Real-time outreach reduces short-acting beta-agonist use

Published Online: April 18, 2014

To improve asthma outcomes, population-based asthma care management uses electronic surveillance of medical records and pharmacy databases to (1) identify patients with persistent asthma, (2) establish and follow markers of uncontrolled asthma, (3) determine medication dispensing intensity, and (4) report asthma quality markers to the national quality assurance committees. Specifically, excessive short-acting beta-agonist (SABA) use is an administrative asthma impairment marker that identifies patients with uncontrolled asthma; however, efforts to improve care of such patients have been challenging and inadequately studied in Managed Care Organizations (MCOs).

In a study recently published in The Journal of Allergy and Clinical Immunology: In Practice, Zeiger and colleagues conducted a randomized, controlled clinical trial using pharmacy informational technology (computerized pharmacy records) to determine whether real-time outreach to excessive SABA users reduces SABA canister-dispensing.

Using these records, after real-time determination of a 7th SABA canister-dispensing in the prior 12 months (equivalent to about 4 puffs/day/year), 12-56 year-olds with physician-coded asthma and inhaled corticosteroid dispensing were block-randomized—by prior asthma specialist care and National Asthma Education and Prevention Program medication step-care level—into intervention (N=1001) and control groups (N=998). Intervention included real-time letter notification to the patient and an electronic message sent to their physician with management suggestions, including facilitated allergy referral for patients without prior asthma specialist care. The control group received this organization’s standard asthma care management without research contact. Frequency of the 7th SABA canister-dispensing in the follow-up year was the primary outcome.  

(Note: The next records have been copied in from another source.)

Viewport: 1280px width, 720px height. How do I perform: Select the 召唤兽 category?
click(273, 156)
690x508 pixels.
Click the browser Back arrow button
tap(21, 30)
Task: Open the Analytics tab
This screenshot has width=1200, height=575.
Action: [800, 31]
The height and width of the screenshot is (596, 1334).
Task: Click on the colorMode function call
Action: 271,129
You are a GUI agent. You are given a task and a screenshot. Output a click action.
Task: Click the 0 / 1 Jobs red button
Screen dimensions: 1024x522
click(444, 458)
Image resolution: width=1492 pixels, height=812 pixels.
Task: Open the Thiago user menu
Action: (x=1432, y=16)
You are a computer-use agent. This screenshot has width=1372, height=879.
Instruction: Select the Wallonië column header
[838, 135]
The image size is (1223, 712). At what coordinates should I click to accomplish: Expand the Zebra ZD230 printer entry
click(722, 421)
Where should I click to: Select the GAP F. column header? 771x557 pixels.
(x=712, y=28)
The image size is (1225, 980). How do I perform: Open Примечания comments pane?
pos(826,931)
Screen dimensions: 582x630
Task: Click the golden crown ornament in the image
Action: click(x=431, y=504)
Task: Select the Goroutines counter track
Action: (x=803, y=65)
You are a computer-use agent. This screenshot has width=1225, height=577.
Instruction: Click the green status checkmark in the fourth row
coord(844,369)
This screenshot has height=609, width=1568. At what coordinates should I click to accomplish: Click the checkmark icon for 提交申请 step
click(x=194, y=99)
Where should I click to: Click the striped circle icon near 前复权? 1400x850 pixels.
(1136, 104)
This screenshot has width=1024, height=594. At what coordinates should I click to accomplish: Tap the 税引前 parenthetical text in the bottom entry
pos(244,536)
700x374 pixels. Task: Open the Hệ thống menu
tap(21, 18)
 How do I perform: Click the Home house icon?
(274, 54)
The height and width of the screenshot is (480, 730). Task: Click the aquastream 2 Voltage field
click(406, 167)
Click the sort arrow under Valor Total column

Compared to controls, intervention patients reached 7 SABA canister-dispensings less frequently (50.7% versus 57.1%; risk ratio, 0.89; 95% CI, 0.82-0.97; P=0.007) and later (hazard ratio, 0.80; 95% CI, 0.71-0.91; P<0.001). SABA canister-dispensings were less in intervention (7.5+4.9) than controls (8.6+5.3) (rate ratio, 0.87; 95% CI, 0.82-0.93; P<0.001). Visits to allergists were also more frequent in intervention (30.9%) than control patients (16.8%), (P<0.001). These outreach intervention benefits occurred in patients without and not those patients with asthma specialist care in the prior 3 years before study onset, (P<0.001) (P=0.04 for interaction by prior specialist care).  

Zeiger and colleagues showed that a novel administrative-based asthma outreach program improves markers of asthma impairment in patients without prior specialist care, and that this program is adaptable to MCOs with electronic medical records or to Independent Practice Associations, Integrated Medical Groups, Accountable Care Organizations, and other similar medical organizations that have access to computerized pharmacy data.  

The Journal of Allergy and Clinical Immunology: In Practice is an official journal of the AAAAI, focusing on practical information for the practicing clinician.